* _WORK INSTRUCTION A_:
Decide whether each statement agrees with the passage on Paro Rinpung Dzong, answering yes or no and quoting the words from the passage that settle it: (i) Penlop Haap put the kudung back in the Marchey of the new Dzong. (ii) The 1907 fire struck while Paro Penlop Dawa Penjor was in power. (iii) Dawa Penjor kept the hide-stitched balls on an upper floor of the Dzong.
* _WORK INSTRUCTION B_:
Reproduce the part of the passage on Paro Rinpung Dzong starting at "Ruins of Paro" and ending at "of the Dzong.".

* _SUPPLIED TEXT_:
BEGIN

Penlop Haap rebuilt Paro Rinpung Dzong and placed the kudung back in the Marchey of the new Dzong. However, he was told that the Dzong would be destroyed yet again in times to come. He, therefore, prayed to be reborn in Paro so that he could be the one to rebuild the Dzong again.
Ruins of Paro Dzong (1907) - Shared by Tshering Tashi

In 1907, when Paro Penlop Dawa Penjor was in power, Paro Rinpung Dzong suffered another major fire disaster. The penlop was said to have fainted twice, once when he was told about fire, and next then, he reached the Dzong and knew the Kudung could not be salvaged. So that was the end of the long journey of Pangpi Lam’s Kudung, across almost 700 years.

Penlop Dawa Penjor was believed to be the reincarnation of Penlop Haap, and it’s said that he always saw this coming. He had stored hundreds of strange balls stitched in animal hide, which looked like stone used in ancient weighing scales, in the fireproof basement of the Dzong.

Paro Penlop Dawa Penjor(?)

END

* _SOURCE INFORMATION_:
BEGIN

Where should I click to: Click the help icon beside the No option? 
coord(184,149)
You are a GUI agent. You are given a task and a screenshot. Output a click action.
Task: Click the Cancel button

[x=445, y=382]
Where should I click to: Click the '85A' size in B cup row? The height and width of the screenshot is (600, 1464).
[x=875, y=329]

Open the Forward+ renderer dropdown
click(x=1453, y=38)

END
BEGIN

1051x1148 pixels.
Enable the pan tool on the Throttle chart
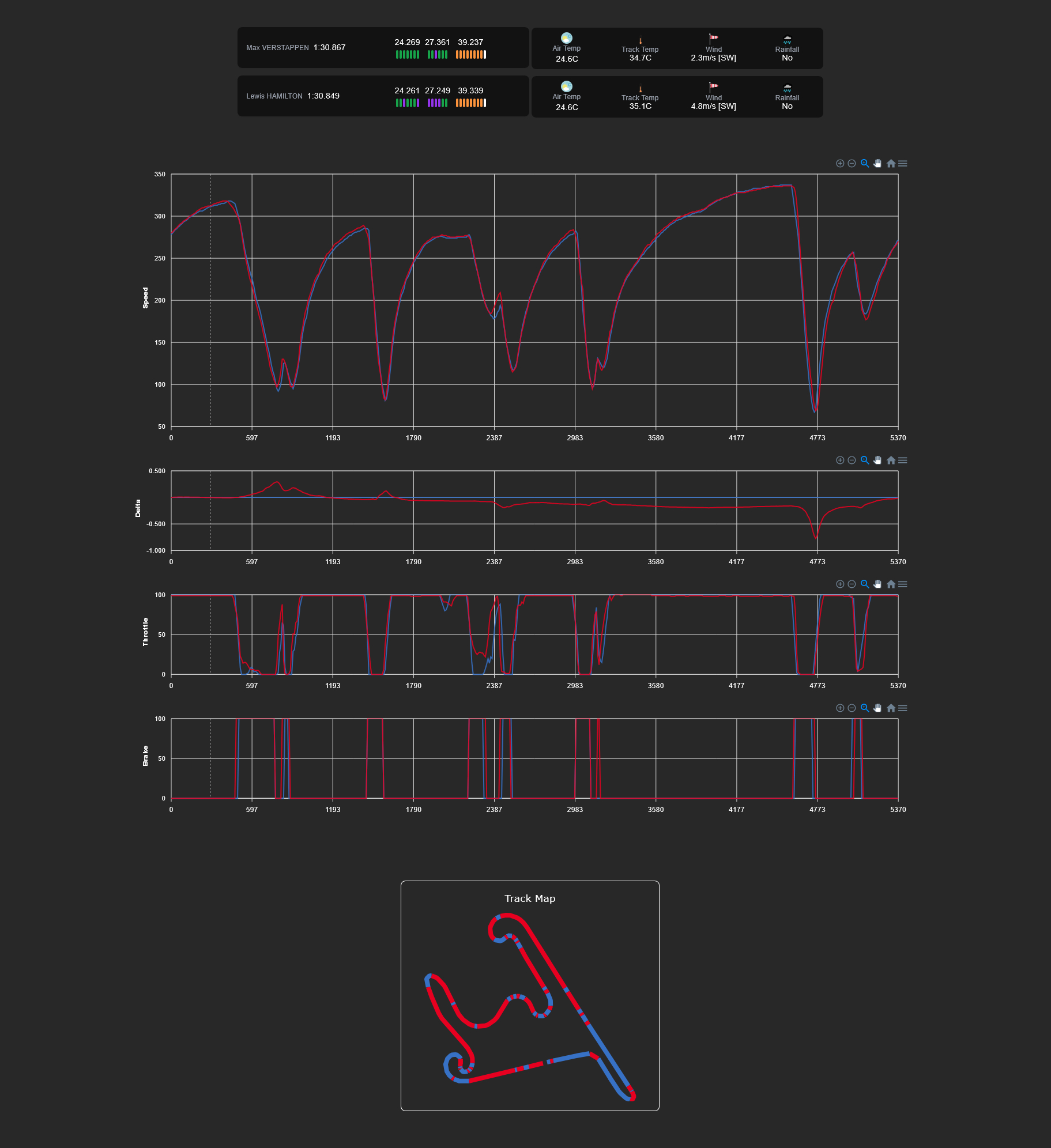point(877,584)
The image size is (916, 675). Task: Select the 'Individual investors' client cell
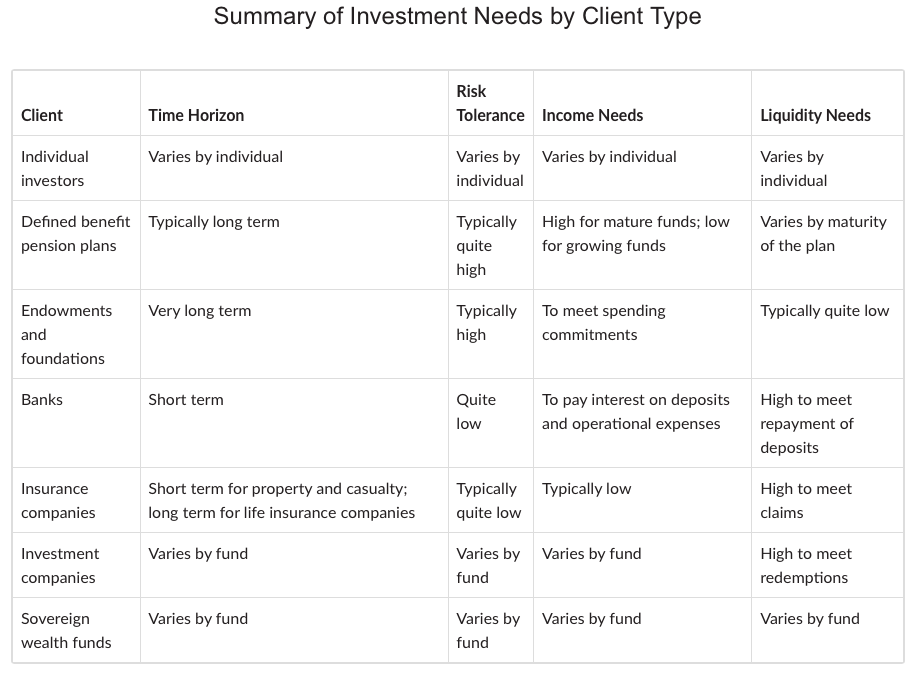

END

* _EXERCISE SOLUTION A_:
(i) Yes: "placed the kudung back in the Marchey of the new Dzong"
(ii) Yes: "In 1907, when Paro Penlop Dawa Penjor was in power, Paro Rinpung Dzong suffered another major fire disaster"
(iii) No: "in the fireproof basement of the Dzong"

* _EXERCISE SOLUTION B_:
Ruins of Paro Dzong (1907) - Shared by Tshering Tashi

In 1907, when Paro Penlop Dawa Penjor was in power, Paro Rinpung Dzong suffered another major fire disaster. The penlop was said to have fainted twice, once when he was told about fire, and next then, he reached the Dzong and knew the Kudung could not be salvaged. So that was the end of the long journey of Pangpi Lam’s Kudung, across almost 700 years.

Penlop Dawa Penjor was believed to be the reincarnation of Penlop Haap, and it’s said that he always saw this coming. He had stored hundreds of strange balls stitched in animal hide, which looked like stone used in ancient weighing scales, in the fireproof basement of the Dzong.